Répondez aux questions suivantes à partir de l'extrait fourni.
1. Quels sont les trois points fondamentaux d'un enseignement conforme aux acquisitions de la philosophie moderne ?
2. Quelles sont les deux possibilités laissées au professeur à l'égard de ces trois points ?
3. Que fera le matérialiste impénitent quand ses enfants seront sortis du lycée ?

**Extrait fourni**
*-*-*

La critique générale de la science et de ses conditions, la critique particulière du matérialisme, enfin la possibilité et la légitimité d’un idéalisme conciliable avec notre connaissance même de la nature, voilà donc les trois points fondamentaux d’un enseignement conforme aux acquisitions de la philosophie moderne. Le professeur pourra ou s’en tenir à ces trois points, ou y ajouter ses opinions personnelles. Quelles qu’elles soient, si elles ont pour base les trois thèses incontestables que nous venons d’indiquer, elles auront le degré d’élévation et de sincérité nécessaires pour un enseignement éducateur. La philosophie que nous proposons d’établir sur ces fondemens n’est pas une philosophie « officielle, » mais bien une philosophie scientifique, puisqu’elle résume le travail de tous les philosophes et vrais savans de notre époque, à quelque école qu’ils appartiennent. Si, par aventure, il existait encore quelque part un matérialiste impénitent, il ne saurait se plaindre de voir critiquer un système dont il tient dans sa poche la démonstration péremptoire ; quand ses enfans seront sortis du lycée, il leur révélera cette démonstration et leur transmettra la « bonne nouvelle. »


VI.

*-*-*

**Données fournies**

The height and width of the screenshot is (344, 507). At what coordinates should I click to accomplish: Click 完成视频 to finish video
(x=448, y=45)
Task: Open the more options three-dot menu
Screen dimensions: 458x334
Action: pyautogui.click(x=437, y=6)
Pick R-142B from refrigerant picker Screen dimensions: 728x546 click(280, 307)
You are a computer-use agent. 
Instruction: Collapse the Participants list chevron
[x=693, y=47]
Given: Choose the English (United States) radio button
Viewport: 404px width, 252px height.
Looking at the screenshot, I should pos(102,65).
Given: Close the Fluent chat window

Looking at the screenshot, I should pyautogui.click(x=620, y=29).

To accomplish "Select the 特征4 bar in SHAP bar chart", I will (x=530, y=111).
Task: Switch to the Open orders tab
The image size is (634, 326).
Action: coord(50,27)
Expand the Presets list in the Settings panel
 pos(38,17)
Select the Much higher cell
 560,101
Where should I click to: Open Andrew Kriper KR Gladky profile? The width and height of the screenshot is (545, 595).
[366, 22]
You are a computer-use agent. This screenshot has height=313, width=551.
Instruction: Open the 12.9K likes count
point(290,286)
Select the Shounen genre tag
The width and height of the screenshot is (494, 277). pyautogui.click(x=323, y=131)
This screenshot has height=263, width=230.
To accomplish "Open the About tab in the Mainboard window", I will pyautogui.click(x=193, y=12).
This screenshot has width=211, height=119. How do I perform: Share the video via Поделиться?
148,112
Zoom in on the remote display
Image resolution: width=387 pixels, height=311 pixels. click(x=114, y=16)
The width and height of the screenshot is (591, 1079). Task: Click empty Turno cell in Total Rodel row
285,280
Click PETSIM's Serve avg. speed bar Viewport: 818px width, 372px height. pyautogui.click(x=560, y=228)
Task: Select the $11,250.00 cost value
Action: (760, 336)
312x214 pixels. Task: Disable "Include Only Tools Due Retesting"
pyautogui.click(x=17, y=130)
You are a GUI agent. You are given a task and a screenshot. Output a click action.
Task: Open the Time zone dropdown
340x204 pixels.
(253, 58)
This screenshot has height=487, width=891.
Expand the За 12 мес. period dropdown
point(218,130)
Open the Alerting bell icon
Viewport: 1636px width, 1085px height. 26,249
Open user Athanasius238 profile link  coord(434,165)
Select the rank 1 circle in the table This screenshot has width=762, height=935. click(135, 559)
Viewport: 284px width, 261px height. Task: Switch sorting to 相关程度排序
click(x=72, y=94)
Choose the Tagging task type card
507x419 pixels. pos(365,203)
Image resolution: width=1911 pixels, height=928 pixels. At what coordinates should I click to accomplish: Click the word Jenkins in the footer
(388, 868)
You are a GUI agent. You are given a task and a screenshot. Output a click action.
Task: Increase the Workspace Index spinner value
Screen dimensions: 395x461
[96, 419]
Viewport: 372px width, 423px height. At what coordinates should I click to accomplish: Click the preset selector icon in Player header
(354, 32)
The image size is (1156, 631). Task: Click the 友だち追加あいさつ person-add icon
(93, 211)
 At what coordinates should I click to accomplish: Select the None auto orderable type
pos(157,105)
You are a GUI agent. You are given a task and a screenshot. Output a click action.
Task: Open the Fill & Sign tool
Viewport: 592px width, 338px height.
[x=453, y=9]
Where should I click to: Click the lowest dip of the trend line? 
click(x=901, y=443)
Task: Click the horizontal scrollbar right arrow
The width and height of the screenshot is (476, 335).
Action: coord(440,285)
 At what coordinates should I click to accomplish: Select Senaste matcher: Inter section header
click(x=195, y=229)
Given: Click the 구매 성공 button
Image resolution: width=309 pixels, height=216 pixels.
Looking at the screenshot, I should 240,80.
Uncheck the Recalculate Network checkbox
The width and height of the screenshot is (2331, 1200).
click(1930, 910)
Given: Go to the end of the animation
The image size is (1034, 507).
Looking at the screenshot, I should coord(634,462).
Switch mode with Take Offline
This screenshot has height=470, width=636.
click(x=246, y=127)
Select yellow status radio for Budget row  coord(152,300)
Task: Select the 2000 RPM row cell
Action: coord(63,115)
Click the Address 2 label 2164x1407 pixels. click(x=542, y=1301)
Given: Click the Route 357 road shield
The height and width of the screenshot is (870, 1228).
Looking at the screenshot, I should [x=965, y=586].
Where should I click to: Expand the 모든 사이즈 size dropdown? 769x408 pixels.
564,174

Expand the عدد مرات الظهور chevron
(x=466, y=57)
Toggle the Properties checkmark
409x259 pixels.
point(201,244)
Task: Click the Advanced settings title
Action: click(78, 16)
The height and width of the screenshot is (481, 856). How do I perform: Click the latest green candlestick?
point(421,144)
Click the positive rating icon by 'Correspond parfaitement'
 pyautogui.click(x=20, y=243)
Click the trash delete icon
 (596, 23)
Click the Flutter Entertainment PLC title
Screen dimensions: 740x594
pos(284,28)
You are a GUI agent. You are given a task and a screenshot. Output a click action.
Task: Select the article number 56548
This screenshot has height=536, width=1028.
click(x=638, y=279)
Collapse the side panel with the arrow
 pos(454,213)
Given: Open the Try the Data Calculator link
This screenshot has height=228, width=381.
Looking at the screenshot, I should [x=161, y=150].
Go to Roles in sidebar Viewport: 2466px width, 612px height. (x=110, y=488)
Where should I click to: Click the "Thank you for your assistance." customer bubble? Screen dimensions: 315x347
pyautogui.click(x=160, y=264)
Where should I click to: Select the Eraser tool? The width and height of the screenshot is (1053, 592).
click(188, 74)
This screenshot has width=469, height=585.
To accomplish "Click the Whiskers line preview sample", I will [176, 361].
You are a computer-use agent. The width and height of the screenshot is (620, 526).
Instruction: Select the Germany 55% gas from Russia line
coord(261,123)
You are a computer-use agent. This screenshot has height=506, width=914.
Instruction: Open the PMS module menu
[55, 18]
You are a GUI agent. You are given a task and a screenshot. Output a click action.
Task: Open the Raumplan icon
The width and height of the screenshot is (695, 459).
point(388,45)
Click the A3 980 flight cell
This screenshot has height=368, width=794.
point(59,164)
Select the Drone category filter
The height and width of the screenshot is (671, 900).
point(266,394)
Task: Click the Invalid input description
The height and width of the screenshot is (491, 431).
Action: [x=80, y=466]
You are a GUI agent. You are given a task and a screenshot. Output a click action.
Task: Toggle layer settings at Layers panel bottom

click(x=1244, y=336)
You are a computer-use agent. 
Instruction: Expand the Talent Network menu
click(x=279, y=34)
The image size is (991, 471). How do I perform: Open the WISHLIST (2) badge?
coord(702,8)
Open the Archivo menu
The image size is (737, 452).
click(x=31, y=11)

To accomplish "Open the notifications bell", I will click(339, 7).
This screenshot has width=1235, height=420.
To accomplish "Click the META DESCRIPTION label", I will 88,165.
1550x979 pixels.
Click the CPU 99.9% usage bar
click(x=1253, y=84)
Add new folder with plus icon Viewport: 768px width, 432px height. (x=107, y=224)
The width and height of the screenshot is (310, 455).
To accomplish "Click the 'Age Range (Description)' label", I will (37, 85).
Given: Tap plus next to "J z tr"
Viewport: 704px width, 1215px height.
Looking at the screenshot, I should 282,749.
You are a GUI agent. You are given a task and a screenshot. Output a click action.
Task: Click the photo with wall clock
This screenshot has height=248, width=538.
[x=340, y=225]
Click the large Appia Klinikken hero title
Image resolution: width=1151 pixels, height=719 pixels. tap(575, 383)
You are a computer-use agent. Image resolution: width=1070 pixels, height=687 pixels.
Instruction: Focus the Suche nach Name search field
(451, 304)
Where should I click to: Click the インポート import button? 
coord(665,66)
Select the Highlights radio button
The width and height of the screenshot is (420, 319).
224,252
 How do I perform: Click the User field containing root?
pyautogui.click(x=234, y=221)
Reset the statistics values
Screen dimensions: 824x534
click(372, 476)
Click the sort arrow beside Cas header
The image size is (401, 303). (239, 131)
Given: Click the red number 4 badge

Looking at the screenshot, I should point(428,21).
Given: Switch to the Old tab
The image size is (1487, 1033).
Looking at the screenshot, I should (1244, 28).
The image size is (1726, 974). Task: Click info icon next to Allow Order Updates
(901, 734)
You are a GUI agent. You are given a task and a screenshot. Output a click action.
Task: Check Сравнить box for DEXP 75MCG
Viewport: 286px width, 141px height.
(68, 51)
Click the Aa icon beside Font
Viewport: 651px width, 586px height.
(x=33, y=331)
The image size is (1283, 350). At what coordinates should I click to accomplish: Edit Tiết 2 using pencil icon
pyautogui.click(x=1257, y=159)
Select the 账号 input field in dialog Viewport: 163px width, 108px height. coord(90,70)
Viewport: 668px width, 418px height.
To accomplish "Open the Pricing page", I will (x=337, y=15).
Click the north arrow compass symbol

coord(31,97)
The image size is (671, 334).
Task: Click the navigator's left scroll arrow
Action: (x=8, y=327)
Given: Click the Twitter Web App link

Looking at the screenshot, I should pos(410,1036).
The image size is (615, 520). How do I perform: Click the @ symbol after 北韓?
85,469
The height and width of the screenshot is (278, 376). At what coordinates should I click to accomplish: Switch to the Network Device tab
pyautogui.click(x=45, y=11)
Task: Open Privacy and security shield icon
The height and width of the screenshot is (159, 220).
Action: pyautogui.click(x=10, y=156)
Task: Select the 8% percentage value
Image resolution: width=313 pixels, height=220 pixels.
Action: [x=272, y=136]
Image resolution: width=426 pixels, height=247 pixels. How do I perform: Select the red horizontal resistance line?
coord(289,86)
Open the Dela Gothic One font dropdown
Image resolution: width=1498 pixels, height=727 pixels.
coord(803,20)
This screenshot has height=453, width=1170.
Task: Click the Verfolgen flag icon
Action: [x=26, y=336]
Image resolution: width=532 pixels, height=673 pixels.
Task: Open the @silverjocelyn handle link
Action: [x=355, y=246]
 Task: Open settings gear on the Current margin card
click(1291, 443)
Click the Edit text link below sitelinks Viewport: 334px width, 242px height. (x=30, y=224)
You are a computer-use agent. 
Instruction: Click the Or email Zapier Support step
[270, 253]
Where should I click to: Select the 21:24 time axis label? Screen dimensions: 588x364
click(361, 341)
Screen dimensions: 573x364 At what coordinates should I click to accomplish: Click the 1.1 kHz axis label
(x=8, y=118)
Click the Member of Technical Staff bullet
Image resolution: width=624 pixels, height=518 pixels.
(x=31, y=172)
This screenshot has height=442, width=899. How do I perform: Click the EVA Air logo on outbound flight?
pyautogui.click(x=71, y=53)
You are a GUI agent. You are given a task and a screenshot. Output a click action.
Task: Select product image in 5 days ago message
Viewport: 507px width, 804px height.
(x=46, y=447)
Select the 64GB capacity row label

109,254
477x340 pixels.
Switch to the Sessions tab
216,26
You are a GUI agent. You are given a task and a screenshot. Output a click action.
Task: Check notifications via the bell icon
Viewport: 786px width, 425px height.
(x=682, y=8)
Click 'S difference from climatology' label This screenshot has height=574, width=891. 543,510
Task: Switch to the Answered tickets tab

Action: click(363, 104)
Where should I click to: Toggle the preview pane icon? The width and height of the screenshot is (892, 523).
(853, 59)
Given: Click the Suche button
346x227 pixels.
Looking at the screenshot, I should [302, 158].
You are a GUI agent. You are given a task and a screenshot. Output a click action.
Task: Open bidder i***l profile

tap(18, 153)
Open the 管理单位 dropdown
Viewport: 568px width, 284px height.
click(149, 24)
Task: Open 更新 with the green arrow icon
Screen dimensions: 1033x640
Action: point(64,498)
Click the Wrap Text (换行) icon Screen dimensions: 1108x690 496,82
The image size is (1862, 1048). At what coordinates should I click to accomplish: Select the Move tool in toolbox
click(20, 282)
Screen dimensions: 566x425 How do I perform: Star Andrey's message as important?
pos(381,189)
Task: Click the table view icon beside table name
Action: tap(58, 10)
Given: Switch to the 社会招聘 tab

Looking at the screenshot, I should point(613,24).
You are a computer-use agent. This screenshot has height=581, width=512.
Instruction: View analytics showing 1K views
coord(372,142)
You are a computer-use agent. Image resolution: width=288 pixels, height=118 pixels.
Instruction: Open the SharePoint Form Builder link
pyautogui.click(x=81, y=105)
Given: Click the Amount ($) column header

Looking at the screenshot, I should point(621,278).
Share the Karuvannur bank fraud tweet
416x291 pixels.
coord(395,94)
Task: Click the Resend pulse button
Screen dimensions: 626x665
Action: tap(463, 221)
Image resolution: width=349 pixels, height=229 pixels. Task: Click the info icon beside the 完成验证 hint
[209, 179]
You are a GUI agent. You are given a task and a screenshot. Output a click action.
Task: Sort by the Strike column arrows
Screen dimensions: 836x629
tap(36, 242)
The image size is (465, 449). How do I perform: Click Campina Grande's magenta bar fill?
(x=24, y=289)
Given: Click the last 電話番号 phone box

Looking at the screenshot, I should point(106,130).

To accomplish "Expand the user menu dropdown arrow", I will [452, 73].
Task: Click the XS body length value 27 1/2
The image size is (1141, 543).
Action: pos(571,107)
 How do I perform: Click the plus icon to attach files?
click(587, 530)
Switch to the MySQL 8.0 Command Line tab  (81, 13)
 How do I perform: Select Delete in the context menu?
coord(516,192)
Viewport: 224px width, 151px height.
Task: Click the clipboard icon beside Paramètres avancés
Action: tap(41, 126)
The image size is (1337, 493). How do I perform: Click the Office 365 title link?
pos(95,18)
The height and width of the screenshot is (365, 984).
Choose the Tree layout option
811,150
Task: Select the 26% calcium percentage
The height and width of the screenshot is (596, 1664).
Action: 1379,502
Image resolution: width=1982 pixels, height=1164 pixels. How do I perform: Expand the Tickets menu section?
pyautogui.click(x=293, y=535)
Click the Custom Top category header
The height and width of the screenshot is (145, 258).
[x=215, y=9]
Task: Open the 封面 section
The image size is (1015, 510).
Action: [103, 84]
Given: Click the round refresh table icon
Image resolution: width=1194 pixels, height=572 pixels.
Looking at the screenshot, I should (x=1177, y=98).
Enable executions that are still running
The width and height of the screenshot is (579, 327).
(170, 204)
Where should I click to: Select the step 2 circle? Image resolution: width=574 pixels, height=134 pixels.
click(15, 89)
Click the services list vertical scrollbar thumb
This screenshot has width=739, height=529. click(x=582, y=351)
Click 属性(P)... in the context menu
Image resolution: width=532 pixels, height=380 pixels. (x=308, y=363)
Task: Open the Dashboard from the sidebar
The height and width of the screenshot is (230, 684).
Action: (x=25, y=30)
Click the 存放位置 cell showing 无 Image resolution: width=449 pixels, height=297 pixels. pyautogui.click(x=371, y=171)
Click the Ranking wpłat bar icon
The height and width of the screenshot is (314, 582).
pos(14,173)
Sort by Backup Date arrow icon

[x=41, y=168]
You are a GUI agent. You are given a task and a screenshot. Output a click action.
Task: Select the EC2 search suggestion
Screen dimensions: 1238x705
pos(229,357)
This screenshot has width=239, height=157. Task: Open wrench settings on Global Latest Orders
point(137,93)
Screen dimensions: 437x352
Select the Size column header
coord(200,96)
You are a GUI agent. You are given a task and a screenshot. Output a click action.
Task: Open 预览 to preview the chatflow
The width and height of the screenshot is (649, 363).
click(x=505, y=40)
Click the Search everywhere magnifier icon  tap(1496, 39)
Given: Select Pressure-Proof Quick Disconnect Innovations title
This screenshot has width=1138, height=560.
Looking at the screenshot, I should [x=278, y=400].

*-*-*

**Corrigé**
1. La critique générale de la science et de ses conditions, la critique particulière du matérialisme, et la possibilité et la légitimité d'un idéalisme conciliable avec notre connaissance même de la nature.
2. Il peut s'en tenir à ces trois points ou y ajouter ses opinions personnelles.
3. Il leur révélera la démonstration péremptoire qu'il tient dans sa poche et leur transmettra la « bonne nouvelle ».